## start Supplied information
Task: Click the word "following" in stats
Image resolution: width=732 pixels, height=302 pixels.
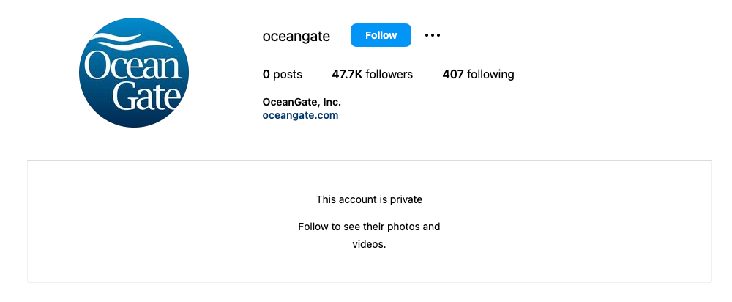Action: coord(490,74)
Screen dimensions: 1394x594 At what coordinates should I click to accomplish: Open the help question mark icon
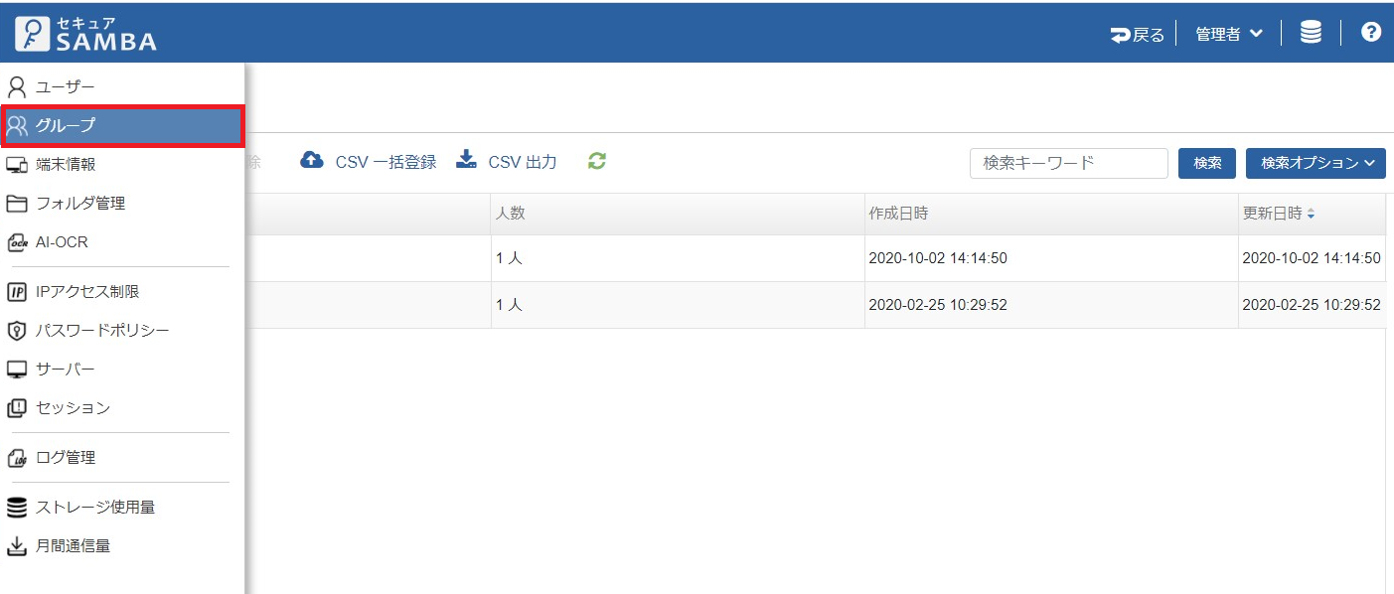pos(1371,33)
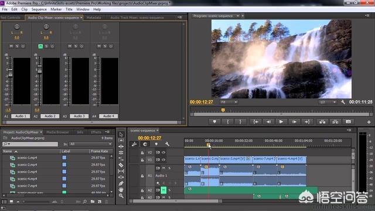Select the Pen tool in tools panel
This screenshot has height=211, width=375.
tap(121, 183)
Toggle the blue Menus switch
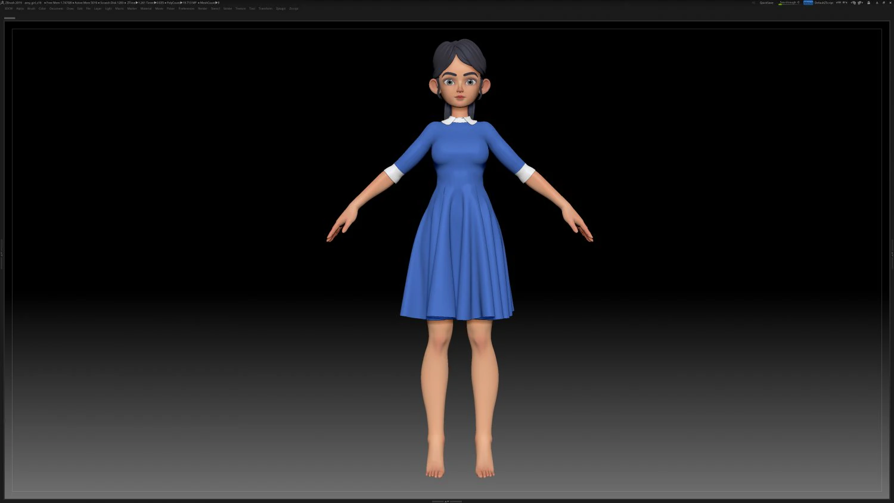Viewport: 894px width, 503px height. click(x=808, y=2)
## end Supplied information
> _What is needed_
Copy every row above word for word, leaving out the pictures.

> _Response to the task_
Task: Click the word "following" in stats
Image resolution: width=732 pixels, height=302 pixels.
Action: coord(490,74)
Screen dimensions: 1394x594 At what coordinates should I click to accomplish: Open the help question mark icon
pos(1371,33)
Select the Pen tool in tools panel
This screenshot has height=211, width=375.
tap(121, 183)
Toggle the blue Menus switch
Viewport: 894px width, 503px height. click(x=808, y=2)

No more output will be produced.